DIRECTIONS FOR THIS TASK - Write out the whole listing, matching it exactly.

= = = =

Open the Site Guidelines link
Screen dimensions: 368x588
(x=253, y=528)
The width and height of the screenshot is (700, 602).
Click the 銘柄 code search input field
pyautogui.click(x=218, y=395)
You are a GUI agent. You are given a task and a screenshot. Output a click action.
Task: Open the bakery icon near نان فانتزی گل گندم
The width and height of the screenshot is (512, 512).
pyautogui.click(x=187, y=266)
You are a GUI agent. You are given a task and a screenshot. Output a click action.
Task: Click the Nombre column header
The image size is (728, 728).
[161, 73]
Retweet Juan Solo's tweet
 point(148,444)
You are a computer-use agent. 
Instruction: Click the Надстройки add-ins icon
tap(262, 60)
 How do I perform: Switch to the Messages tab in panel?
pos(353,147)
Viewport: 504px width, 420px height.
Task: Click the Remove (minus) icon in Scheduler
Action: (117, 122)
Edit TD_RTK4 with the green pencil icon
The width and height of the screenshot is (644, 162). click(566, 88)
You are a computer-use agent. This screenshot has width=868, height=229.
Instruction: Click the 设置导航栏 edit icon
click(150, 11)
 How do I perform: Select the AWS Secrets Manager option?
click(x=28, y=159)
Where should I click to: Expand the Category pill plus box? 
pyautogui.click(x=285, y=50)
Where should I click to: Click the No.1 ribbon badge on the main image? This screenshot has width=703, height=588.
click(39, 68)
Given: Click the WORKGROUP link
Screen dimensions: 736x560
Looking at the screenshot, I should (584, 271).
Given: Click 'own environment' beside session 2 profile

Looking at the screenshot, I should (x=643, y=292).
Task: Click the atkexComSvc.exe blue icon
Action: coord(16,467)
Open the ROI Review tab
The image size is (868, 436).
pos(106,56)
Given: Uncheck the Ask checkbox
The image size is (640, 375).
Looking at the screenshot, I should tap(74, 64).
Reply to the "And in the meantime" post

= = = =

TASK RESPONSE -
Open the Site Guidelines link
Screen dimensions: 368x588
(x=253, y=528)
The width and height of the screenshot is (700, 602).
Click the 銘柄 code search input field
pyautogui.click(x=218, y=395)
You are a GUI agent. You are given a task and a screenshot. Output a click action.
Task: Open the bakery icon near نان فانتزی گل گندم
The width and height of the screenshot is (512, 512).
pyautogui.click(x=187, y=266)
You are a GUI agent. You are given a task and a screenshot. Output a click action.
Task: Click the Nombre column header
The image size is (728, 728).
[161, 73]
Retweet Juan Solo's tweet
 point(148,444)
You are a computer-use agent. 
Instruction: Click the Надстройки add-ins icon
tap(262, 60)
 How do I perform: Switch to the Messages tab in panel?
pos(353,147)
Viewport: 504px width, 420px height.
Task: Click the Remove (minus) icon in Scheduler
Action: (117, 122)
Edit TD_RTK4 with the green pencil icon
The width and height of the screenshot is (644, 162). click(566, 88)
You are a computer-use agent. This screenshot has width=868, height=229.
Instruction: Click the 设置导航栏 edit icon
click(150, 11)
 How do I perform: Select the AWS Secrets Manager option?
click(x=28, y=159)
Where should I click to: Expand the Category pill plus box? 
pyautogui.click(x=285, y=50)
Where should I click to: Click the No.1 ribbon badge on the main image? This screenshot has width=703, height=588.
click(39, 68)
Given: Click the WORKGROUP link
Screen dimensions: 736x560
Looking at the screenshot, I should (584, 271).
Given: Click 'own environment' beside session 2 profile

Looking at the screenshot, I should (x=643, y=292).
Task: Click the atkexComSvc.exe blue icon
Action: coord(16,467)
Open the ROI Review tab
The image size is (868, 436).
pos(106,56)
Given: Uncheck the Ask checkbox
The image size is (640, 375).
Looking at the screenshot, I should tap(74, 64).
Reply to the "And in the meantime" post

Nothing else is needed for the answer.